> [Text for analysis]
It probably matters that many of Eliot’s other books have been adapted into movies or TV series, with actors like Hugh Dancy, Ben Kingsley, Emily Watson and Rufus Sewell. The BBC may be doing even more than we thought to keep classic literature alive. (In 1924, “Romola” was made into a silent movie starring Lillian Gish. It doesn’t seem to have made much difference.)
Anthony Trollope, among others, loved “Romola.” He did, however, warn Eliot against aiming over her readers’ heads, which may help explain its obscurity.
All I can say, really, is that it’s a mystery why some great books stay with us and others don’t.
‘Quiet Dell’ (2013) by Jayne Anne Phillips
This was an Oprah Book of the Week, which probably disqualifies it from B-side status, but it’s not nearly as well known as Phillips’s debut story collection, “Black Tickets” (1979), or her most recent novel, “Night Watch” (2023), which won her a long-overdue Pulitzer Prize.

> [What to do]
a - In the passage on lesser-known books, rewrite the paragraph beginning "It probably matters that" more briefly, keeping its main facts.
b - Reproduce a section of the passage on lesser-known books word for word, starting with "It probably matters" and going on through "and others don’t.".

> [Dataset extract]
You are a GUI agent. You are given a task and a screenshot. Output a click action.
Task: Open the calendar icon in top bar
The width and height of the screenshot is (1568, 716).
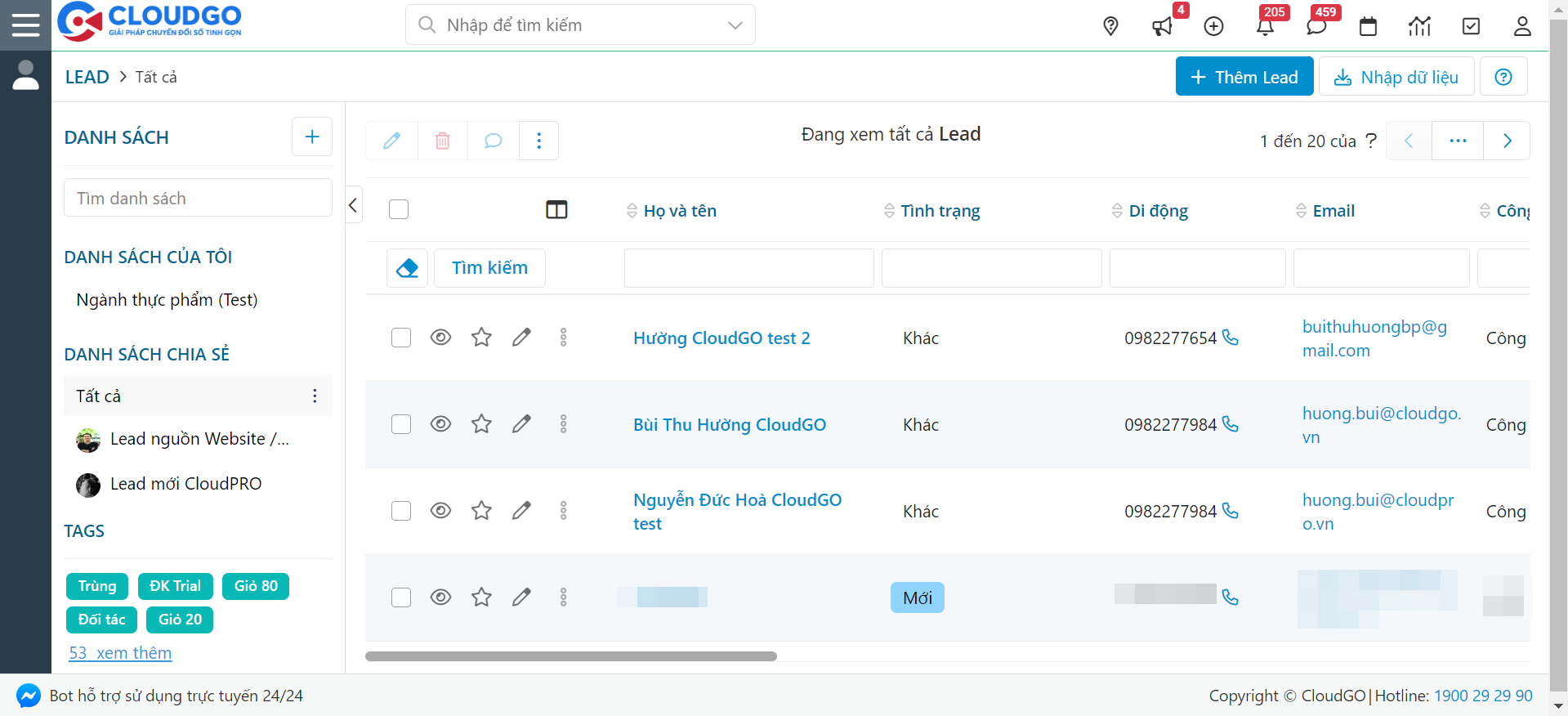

> [Answers in order]
a - Many of Eliot's other books have been adapted into movies or TV series with actors such as Hugh Dancy, Ben Kingsley, Emily Watson and Rufus Sewell, which probably matters. The BBC may be doing more than thought to keep classic literature alive. A 1924 silent movie of "Romola" starring Lillian Gish seems to have made little difference.

b -
It probably matters that many of Eliot’s other books have been adapted into movies or TV series, with actors like Hugh Dancy, Ben Kingsley, Emily Watson and Rufus Sewell. The BBC may be doing even more than we thought to keep classic literature alive. (In 1924, “Romola” was made into a silent movie starring Lillian Gish. It doesn’t seem to have made much difference.)
Anthony Trollope, among others, loved “Romola.” He did, however, warn Eliot against aiming over her readers’ heads, which may help explain its obscurity.
All I can say, really, is that it’s a mystery why some great books stay with us and others don’t.